Ironically, then, the Christian Right, the Christian Left or the Neo-Anabaptists all agree. The Christian Right (Dobson, Neuhaus, Colson and dozens of new organizations) has largely aligned itself with Republican politics. The Christian Left (once dominated by mainline Protestants but now including Jim Wallis, Tony Campolo, Randy Balmer and others) largely aligns itself with the Democrats.
The neo-Anabaptists (following John Howard Yoder, Stanley Hauerwas, Craig Carter and others) call for an alternate community that lives out the gospel in dissent from the State and the larger political world. Obviously the Christian Right and the Christian Left define themselves in political terms. But, as [Andy Crouch summarizes](http://www.culture-making.com/articles/how_not_to_change_the_world) Hunter, so do the neo-Anabaptists who “in the very ferocity of their dissent from state power and Christian collusion with it . . . end up defining themselves in political terms just as much as the partisan movements they seem to oppose.”
What’s the alternative? Hunter urges us to read on.
I’ve been thinking about how small conversations change us every day and how followers of Jesus are free to become great listeners. What if individual followers of Jesus had a vision for living above the rigid definitions and instead reached out to listen first?
Andy: could you sometime address this? I’m writing a book about conversation and I imagine it similar to “The Shallows,” “Outliers” and “Made to Stick”: asking a question and then answering it by hearing from different people in the know.
I’m trying to imagine how my book will get used and all I can think of (hope, really) is that it will be bought and read by the people who bought and read those three books.

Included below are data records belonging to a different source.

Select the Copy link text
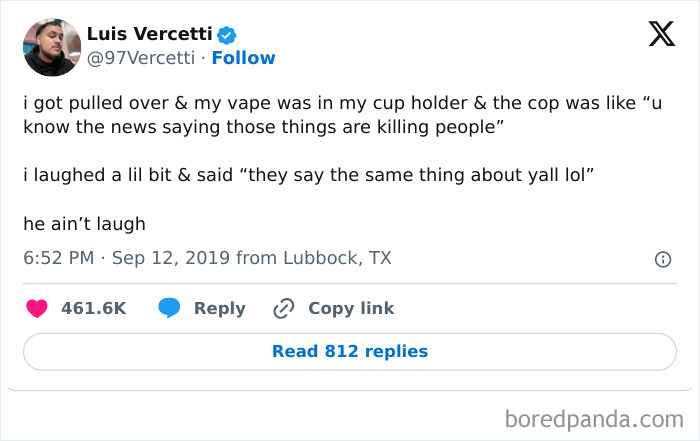pos(351,308)
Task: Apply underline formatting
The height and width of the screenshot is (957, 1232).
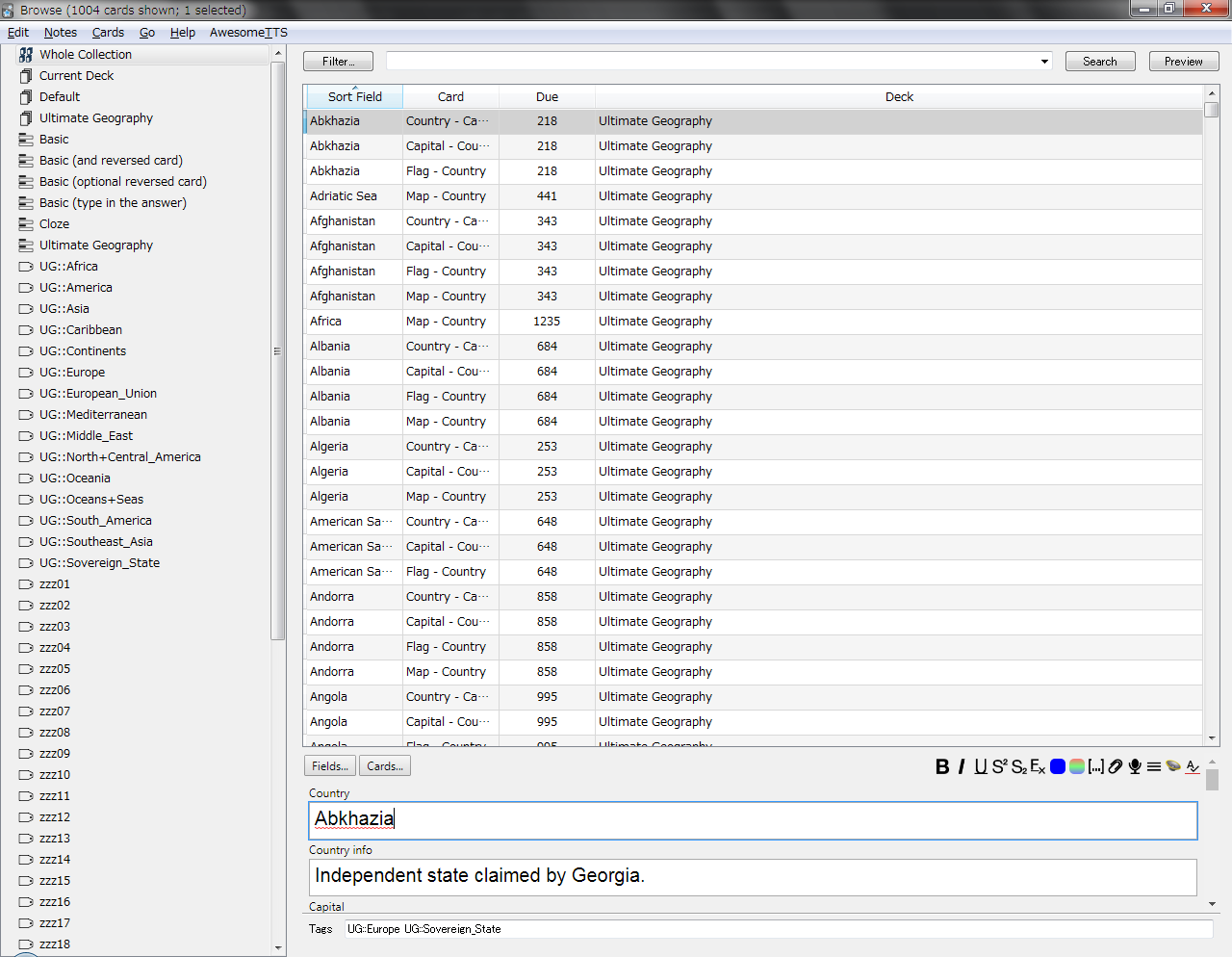Action: coord(980,766)
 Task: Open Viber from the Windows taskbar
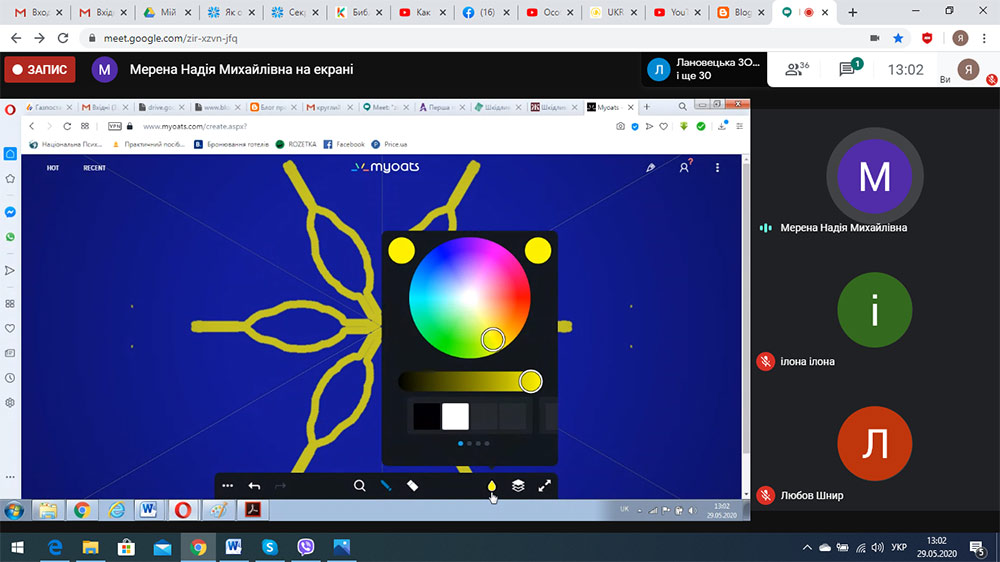pos(305,547)
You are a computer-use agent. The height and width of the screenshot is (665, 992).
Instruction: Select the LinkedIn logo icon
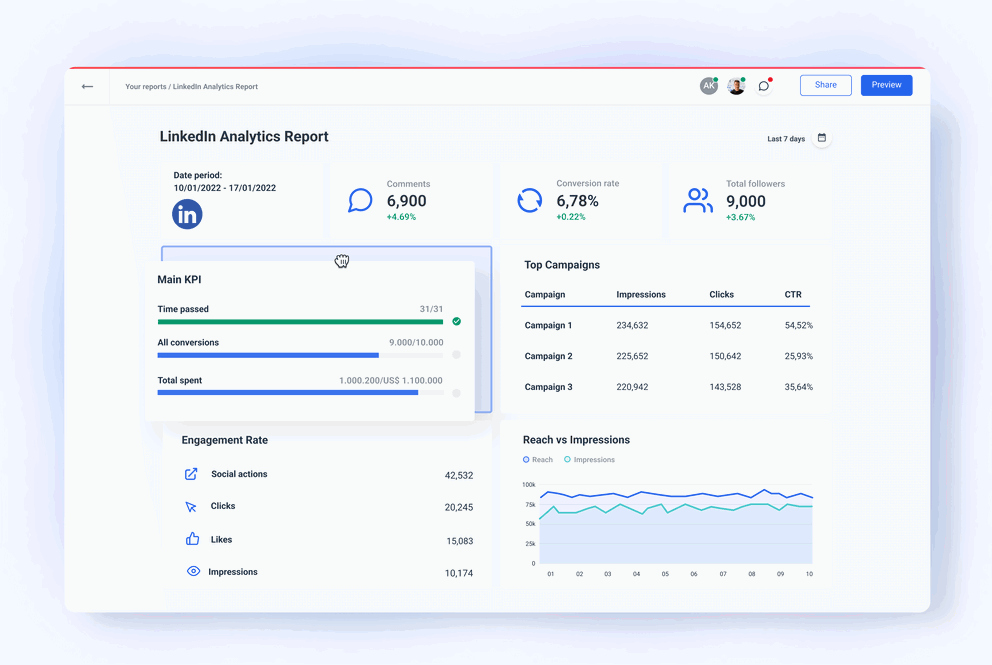tap(186, 213)
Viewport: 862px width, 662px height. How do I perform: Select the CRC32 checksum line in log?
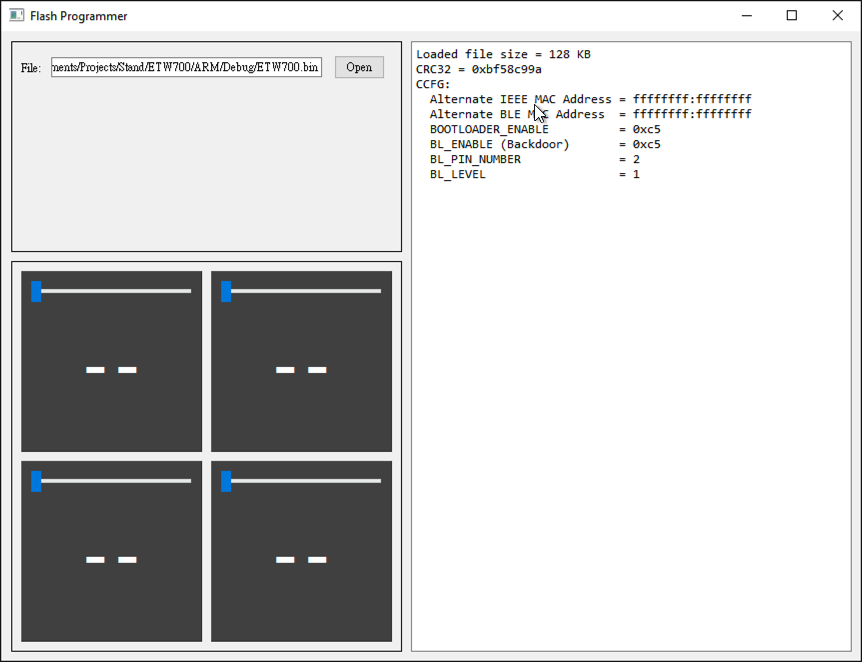pyautogui.click(x=480, y=69)
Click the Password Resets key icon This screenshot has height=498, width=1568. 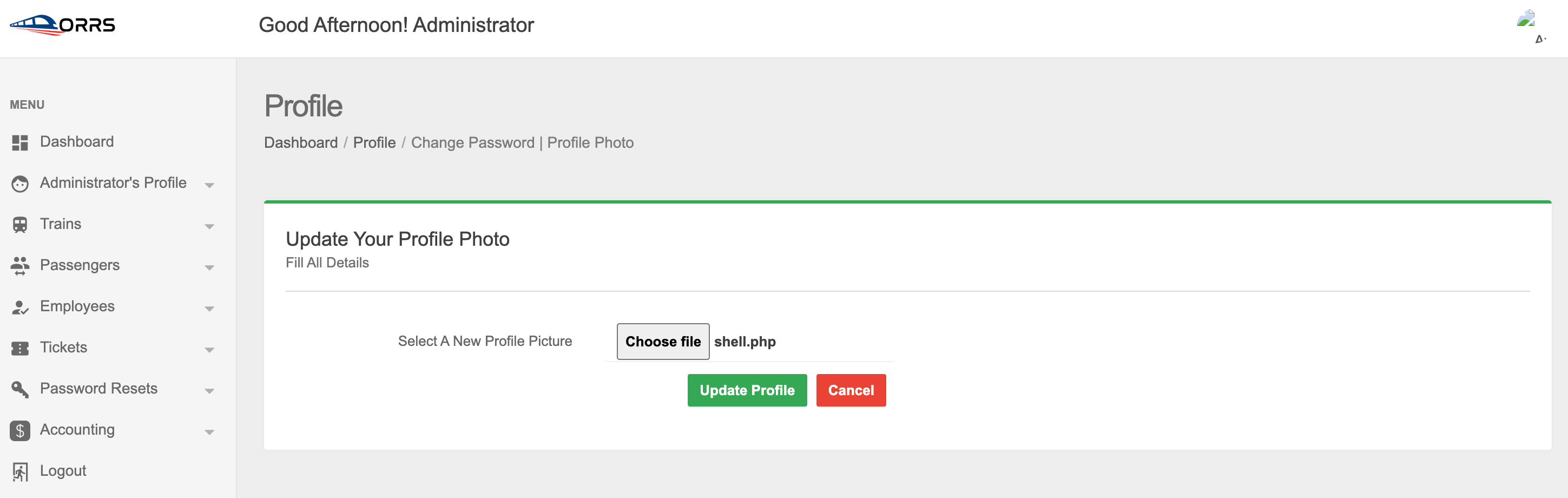tap(20, 390)

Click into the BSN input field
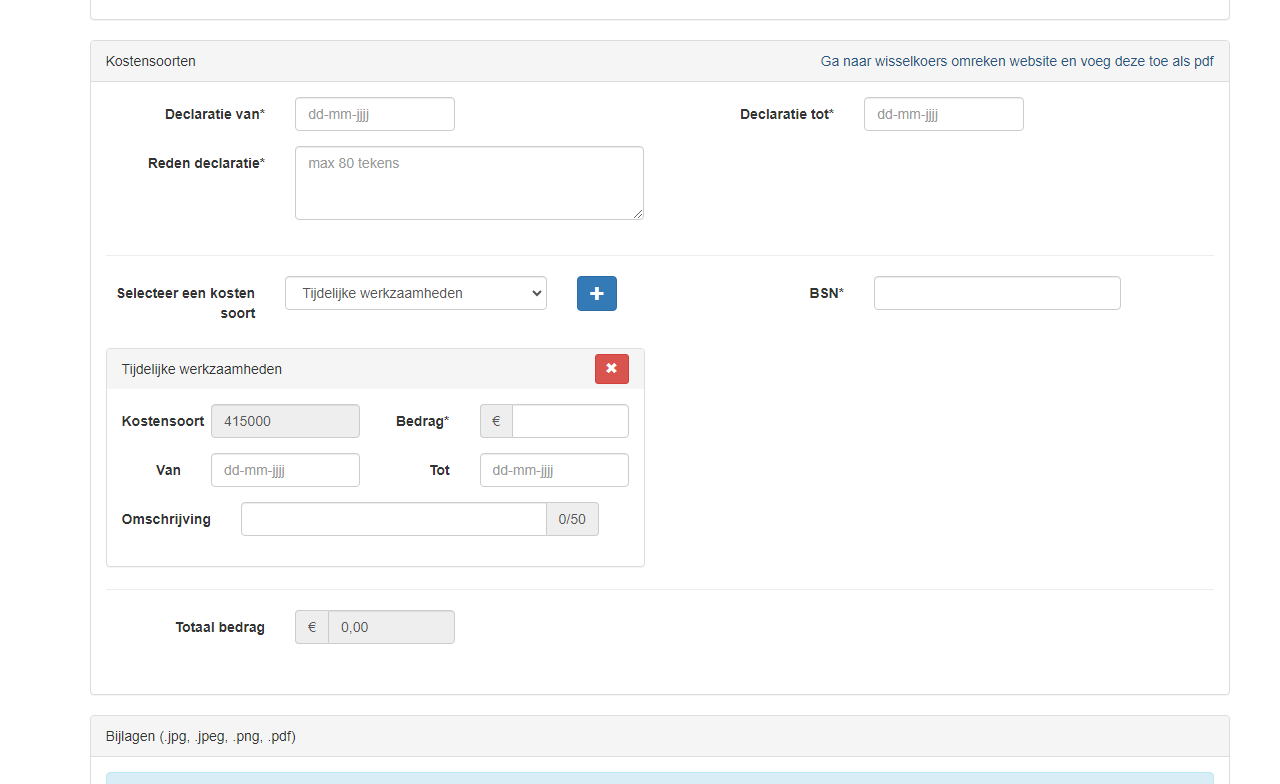996,293
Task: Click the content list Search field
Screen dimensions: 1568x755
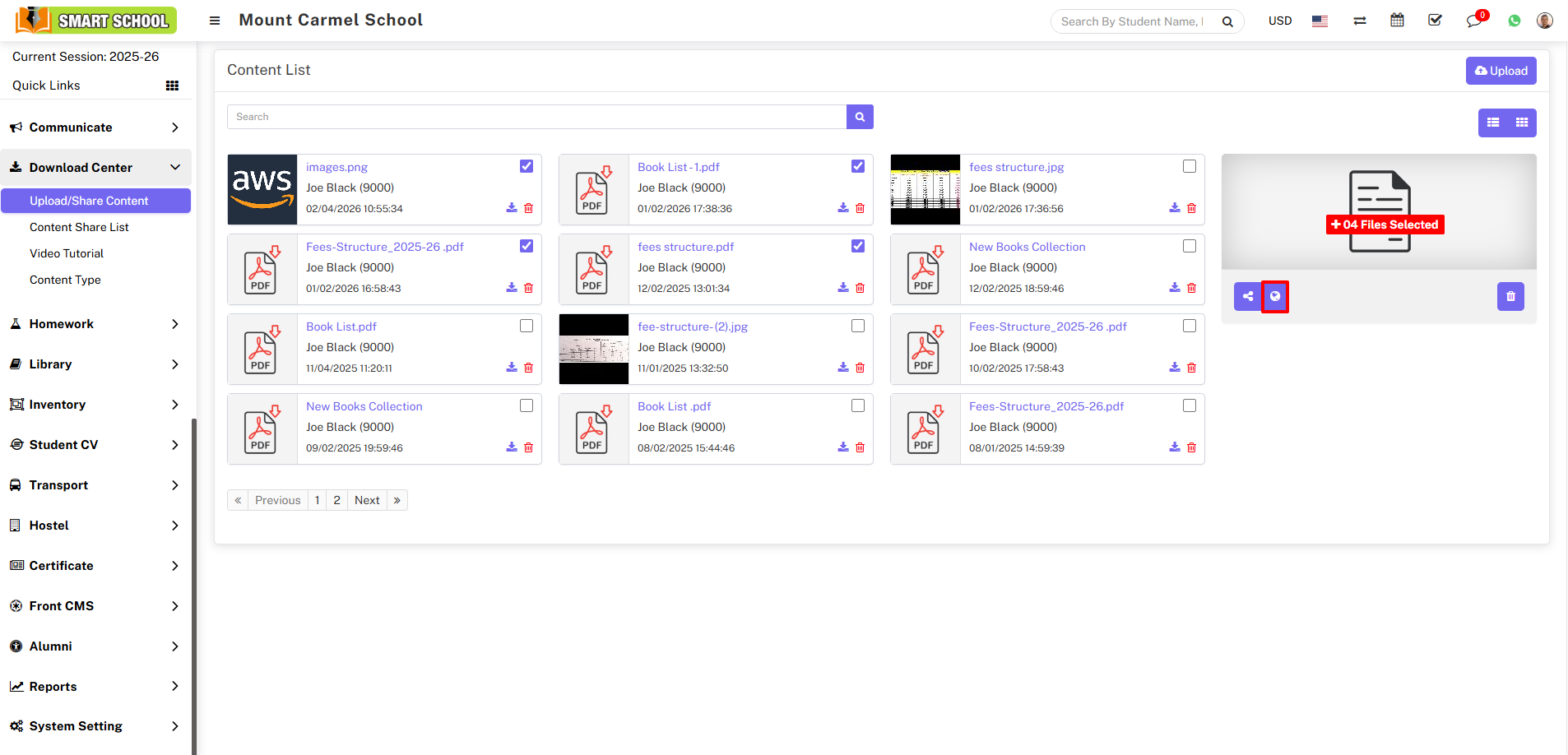Action: click(x=536, y=117)
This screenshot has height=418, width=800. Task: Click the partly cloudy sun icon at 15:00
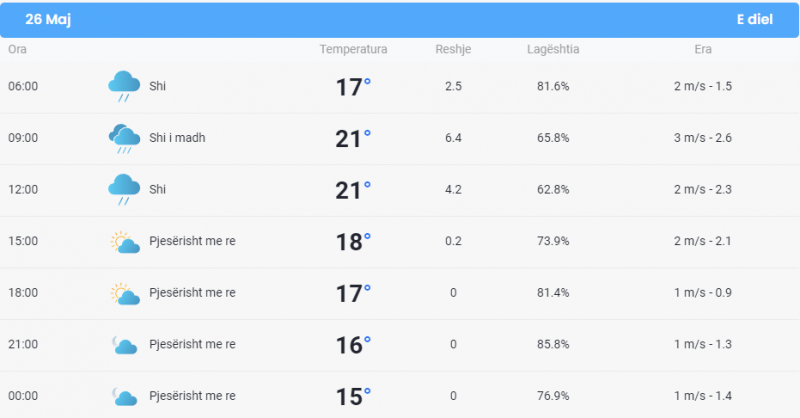pyautogui.click(x=125, y=242)
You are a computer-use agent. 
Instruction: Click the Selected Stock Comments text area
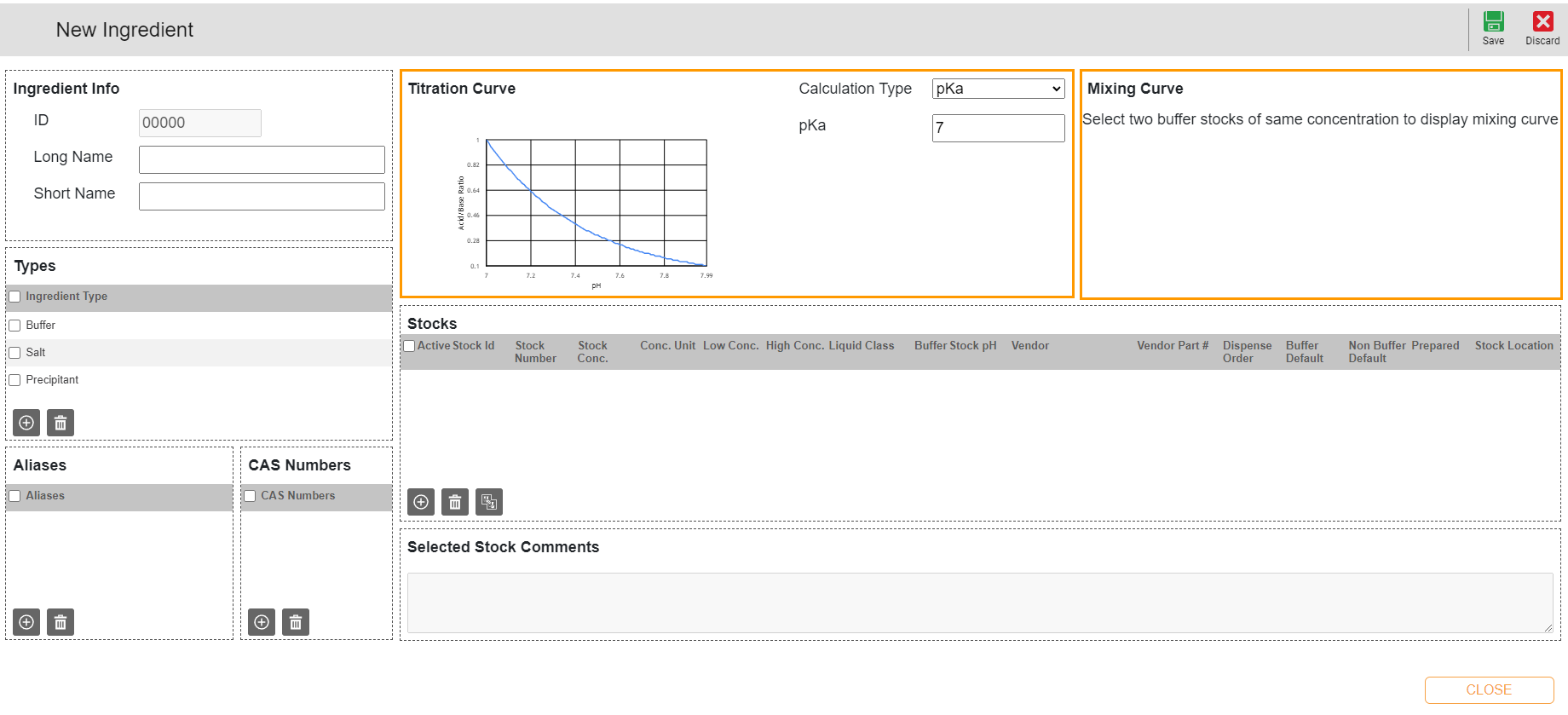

Could you write about any resource that might discuss the demographics of people who buy particular books? Or even sales figures. I’ve looked on Amazon but cannot sort it out. I’ll sort through your category archives to see if you’ve already discussed this. Thanks.
Here’s one quick resource you may be interested in regarding reading habits and so forth you can find it at http://www.nea.gov/research/ReadingonRise.pdf
This is part of an ongoing project by the National Endowment for the Arts that tracks the demographics of reading–age, race, education, genre and so forth. Hope it helps.